In article <285320c2.0201150814.15a4063e at posting.google.com>,
James Teo <james at teoth.fsnet.co.uk> writes
>mats_trash at hotmail.com (mat) wrote in message news:<43525ce3.0201150200.
>>>> Initially yes, but new drugs are based on the findings of neurobiology
>> - a reductionist approach to the brain/mind. New receptors are
>> targeted, or the affinity and/or selectivity for a receptor known to
>> be important is improved. No-one just throws them at patients and
>> watches anymore.
>>Er, actually that's exactly how it is done.
>We throw them at patients with a 'best guess' hunch, then when we find
>it works, we construct the monoamine theory to explain it, then fiddle
>around with similar molecules to see if they work. There is lots of
>discrepancies when we find molecules which should work but don't and
>molecules which shouldn't work but do. This is much more true in
>psychiatry than in other fields.
>>Rhetorical questions for Mat:
>1) Do you think the mind (as you understand that word, since we all
>seem to be using it differently) is an emergent property of neuronal
>firings, chemical changes and whatever else goes on in the material
>2) If so, then it can have new properties that its constituent parts
>do not, right?
Yes. This is the whole point. And these new properties cannot be
magically "defined" by simply referring back to the original constituents,
despite the oft-repeated claim that they can.
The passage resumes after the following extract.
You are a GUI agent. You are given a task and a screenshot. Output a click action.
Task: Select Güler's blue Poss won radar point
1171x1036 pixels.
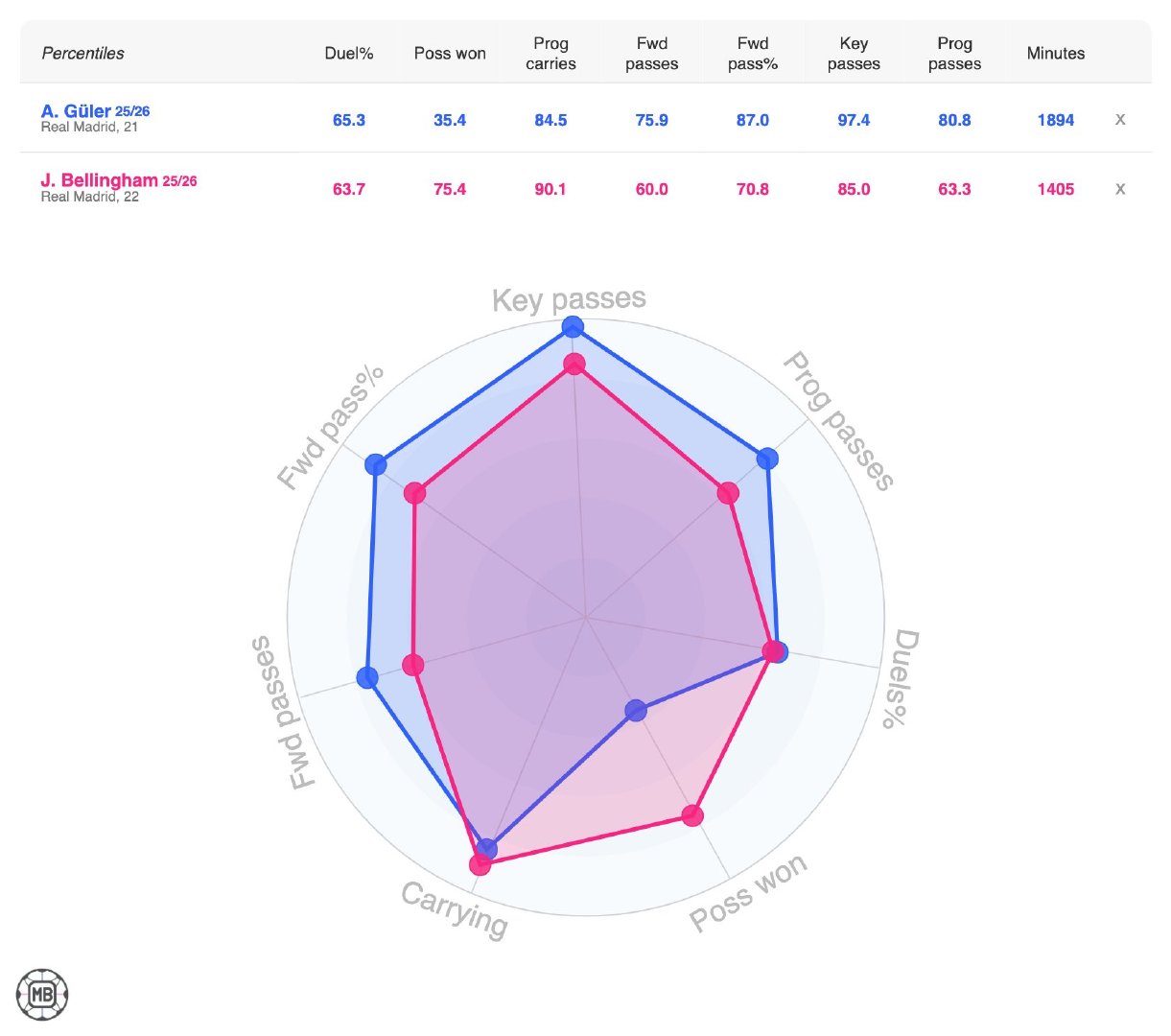636,711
>Then is it fair to say that treating at the level of
>the emergent property directly may be more effective in producing
>desired changes than treating at the level of the constituents in hope
>that the emergent property changes?
Exactly, the whole basis of non-pharmacological treatments, and IMHO
the basis for much "complementary" medicine too.
How about this: a man is informed that his entire family has been killed
in an accident. He subsequently plunges into a suicidal depression. Over
time, he finds that SSRI's help to alleviate the depression.
What was the cause of the depression?